Timber Timbre – Sincerely, Future Pollution

Timber Timbre - Sincerely, Future Pollution

Avec “Hot Dreams”, il y a trois ans, Timber Timbre atteignait un nouveau stade de son évolution. Ce qui n’était au départ qu’un projet solo du talentueux Taylor Kirk s’affirmait comme un véritable groupe, faisant consensus sur disque comme sur scène, attirant un public de plus en plus fourni. Il aurait alors été tentant de jouer la sécurité et de reproduire la même formule, mais les Canadiens ont préféré sortir un peu de leur zone de confort, enregistrant “Sincerely, Future Pollution” (quel titre !) en région parisienne, dans un studio bourré de synthés vintage.
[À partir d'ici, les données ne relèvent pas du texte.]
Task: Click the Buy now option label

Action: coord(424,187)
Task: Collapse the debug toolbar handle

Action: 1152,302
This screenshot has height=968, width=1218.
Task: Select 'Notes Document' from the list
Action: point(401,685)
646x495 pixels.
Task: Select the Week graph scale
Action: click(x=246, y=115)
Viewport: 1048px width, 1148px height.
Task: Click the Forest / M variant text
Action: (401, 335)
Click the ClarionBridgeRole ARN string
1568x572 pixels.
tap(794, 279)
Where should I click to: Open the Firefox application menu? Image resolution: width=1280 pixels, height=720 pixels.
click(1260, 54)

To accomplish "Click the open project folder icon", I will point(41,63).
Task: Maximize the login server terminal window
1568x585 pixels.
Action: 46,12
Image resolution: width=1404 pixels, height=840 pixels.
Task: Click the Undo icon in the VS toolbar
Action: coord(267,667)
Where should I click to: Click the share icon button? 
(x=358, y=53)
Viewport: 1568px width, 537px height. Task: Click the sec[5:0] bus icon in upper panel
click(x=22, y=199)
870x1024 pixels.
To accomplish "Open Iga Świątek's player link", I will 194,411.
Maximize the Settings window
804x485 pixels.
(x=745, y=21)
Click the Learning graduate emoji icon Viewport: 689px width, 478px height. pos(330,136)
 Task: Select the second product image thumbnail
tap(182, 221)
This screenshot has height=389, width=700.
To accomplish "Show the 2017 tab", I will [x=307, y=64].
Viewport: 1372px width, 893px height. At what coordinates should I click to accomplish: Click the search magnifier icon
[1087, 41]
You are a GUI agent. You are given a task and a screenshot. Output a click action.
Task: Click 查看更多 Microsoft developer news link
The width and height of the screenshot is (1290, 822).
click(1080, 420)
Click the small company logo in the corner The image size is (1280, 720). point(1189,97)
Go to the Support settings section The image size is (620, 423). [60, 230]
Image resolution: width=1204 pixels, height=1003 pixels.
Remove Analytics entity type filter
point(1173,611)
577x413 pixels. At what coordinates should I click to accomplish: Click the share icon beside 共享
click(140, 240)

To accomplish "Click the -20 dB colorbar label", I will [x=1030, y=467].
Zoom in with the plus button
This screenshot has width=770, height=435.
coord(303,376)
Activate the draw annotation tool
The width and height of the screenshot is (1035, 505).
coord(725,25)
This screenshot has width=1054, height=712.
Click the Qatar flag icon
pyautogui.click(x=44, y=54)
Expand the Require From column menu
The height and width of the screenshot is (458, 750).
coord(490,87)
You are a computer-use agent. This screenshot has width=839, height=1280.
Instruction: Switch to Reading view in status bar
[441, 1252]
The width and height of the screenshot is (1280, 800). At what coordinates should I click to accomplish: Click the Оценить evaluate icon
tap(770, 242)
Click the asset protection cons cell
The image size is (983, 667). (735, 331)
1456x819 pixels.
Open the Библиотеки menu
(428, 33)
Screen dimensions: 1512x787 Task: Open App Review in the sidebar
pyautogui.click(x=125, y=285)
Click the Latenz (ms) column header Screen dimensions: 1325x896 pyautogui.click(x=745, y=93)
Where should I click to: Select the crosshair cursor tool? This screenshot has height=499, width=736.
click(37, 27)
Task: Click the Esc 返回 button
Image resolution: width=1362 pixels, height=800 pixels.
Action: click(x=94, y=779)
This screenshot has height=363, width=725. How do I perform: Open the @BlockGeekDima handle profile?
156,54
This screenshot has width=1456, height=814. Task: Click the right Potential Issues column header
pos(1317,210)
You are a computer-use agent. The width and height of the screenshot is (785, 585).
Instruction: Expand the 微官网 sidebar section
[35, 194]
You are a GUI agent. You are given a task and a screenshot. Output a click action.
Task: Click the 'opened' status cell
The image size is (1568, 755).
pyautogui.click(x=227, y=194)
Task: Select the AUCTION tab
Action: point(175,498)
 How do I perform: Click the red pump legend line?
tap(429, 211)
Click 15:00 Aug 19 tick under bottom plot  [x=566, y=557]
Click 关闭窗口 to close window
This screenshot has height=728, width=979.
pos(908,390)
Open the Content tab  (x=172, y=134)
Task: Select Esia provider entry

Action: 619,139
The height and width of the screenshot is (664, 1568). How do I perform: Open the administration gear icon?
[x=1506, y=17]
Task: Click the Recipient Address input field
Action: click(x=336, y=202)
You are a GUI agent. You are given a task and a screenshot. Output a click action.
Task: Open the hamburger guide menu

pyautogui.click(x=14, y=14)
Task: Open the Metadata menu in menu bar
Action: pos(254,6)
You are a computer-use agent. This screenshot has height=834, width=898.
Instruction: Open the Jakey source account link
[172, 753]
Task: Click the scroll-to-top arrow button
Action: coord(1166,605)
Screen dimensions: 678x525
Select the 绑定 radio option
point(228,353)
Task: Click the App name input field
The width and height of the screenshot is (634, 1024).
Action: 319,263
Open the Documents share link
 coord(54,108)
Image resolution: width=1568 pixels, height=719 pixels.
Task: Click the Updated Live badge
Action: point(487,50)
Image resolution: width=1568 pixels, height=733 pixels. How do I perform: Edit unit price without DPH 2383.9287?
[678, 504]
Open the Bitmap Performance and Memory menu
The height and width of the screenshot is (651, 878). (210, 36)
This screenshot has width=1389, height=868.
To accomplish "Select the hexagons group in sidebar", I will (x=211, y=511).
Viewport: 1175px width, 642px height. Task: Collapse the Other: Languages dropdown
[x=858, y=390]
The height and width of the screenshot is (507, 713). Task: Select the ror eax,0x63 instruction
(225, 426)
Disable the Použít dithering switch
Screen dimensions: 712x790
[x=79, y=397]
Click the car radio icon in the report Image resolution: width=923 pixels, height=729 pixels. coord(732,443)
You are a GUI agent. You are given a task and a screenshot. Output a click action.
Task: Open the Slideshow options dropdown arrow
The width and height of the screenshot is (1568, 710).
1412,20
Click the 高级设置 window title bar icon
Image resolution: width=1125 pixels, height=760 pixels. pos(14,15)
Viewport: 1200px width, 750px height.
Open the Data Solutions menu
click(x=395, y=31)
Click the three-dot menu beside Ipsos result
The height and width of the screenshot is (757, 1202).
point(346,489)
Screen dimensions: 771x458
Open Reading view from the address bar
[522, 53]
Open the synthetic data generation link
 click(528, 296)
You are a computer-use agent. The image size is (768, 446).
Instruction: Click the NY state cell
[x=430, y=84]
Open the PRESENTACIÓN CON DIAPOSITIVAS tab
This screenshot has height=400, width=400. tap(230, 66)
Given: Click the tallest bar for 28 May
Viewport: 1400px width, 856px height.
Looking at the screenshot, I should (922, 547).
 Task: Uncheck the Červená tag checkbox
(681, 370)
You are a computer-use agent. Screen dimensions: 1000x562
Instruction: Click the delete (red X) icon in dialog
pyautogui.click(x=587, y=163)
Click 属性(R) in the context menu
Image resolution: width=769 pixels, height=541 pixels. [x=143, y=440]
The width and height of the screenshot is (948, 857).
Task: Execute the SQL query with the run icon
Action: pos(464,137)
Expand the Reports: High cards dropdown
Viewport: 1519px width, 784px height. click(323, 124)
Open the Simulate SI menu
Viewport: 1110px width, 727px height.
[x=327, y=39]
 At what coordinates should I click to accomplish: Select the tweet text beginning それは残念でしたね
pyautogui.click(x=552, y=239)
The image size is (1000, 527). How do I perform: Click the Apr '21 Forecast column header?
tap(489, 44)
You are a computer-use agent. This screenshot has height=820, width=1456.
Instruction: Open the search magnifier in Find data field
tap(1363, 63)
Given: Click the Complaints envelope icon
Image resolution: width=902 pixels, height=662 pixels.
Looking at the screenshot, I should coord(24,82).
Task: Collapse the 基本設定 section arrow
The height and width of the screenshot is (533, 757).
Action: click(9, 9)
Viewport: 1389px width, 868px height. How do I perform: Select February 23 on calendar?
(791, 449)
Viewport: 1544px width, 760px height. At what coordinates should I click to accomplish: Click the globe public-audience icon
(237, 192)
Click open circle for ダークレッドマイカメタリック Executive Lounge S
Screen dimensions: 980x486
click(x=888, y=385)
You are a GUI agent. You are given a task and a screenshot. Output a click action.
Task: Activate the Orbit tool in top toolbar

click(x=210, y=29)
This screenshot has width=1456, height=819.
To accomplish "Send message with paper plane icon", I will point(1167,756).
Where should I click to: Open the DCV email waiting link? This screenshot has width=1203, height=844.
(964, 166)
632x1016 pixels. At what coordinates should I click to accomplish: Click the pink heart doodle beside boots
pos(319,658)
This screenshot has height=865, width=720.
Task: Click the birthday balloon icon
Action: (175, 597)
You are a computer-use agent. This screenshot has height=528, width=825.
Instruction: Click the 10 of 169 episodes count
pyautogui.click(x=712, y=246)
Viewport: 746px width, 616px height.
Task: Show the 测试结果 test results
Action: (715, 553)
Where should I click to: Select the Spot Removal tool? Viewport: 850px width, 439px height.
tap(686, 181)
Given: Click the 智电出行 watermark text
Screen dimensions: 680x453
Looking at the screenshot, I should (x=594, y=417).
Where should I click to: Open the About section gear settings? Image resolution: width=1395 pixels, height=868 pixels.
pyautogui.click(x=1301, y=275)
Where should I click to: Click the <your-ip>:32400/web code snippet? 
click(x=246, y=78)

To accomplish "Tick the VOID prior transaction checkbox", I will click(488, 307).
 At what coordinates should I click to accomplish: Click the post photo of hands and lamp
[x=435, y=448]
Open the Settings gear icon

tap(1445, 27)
D’où un disque sans doute plus déterminé que les précédents par ses conditions de fabrication, et un nouveau son qui multiplie les clins d’œil assumés aux années 70 et (surtout) 80, joue sur le chaud-froid et l’illusion rétrofuturiste, parfois pas très loin de Air via Kraftwerk (“Bleu nuit”).

Timber Timbre s’éloigne de ses racines nord-américaines et évoque par moments une certaine modernité européenne dont on peut supposer qu’elle a toujours fasciné Taylor Kirk : s’il avait choisi il y a cinq ou six ans de projeter “La Jetée” de Chris Marker en fond de scène, on lui suggérerait bien “Radio on” de Christopher Petit ou “L’Etat des choses” de Wim Wenders pour ses prochains concerts. Mais ce nouvel album n’a rien d’une œuvre tournée vers le passé, même proche : il regarde au contraire autour de lui, prend acte d’un nouveau désordre mondial à sa manière oblique, entre calme trompeur (“Skin Tone”) et machinisme angoissant (le morceau titre). L’écoute de “Sincerely…” nous donne parfois l’impression d’errer la nuit dans les rues d’une métropole inhumaine à la “Blade Runner”, voire dans ses égouts (“Sewer Blues”). « Western questions, desperate elections, campaign Halloween », susurre notre guide, qui nous fait visiter ces abysses avec un certain détachement.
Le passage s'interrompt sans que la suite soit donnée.